● YOUR INSTRUCTIONS
Could you give the records below again exactly as they stand?

[Dataset entries]
▼▼▼
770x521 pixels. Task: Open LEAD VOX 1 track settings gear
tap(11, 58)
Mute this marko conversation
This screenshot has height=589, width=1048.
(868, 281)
▲▲▲
● WORKED SOLUTION
770x521 pixels. Task: Open LEAD VOX 1 track settings gear
tap(11, 58)
Mute this marko conversation
This screenshot has height=589, width=1048.
(868, 281)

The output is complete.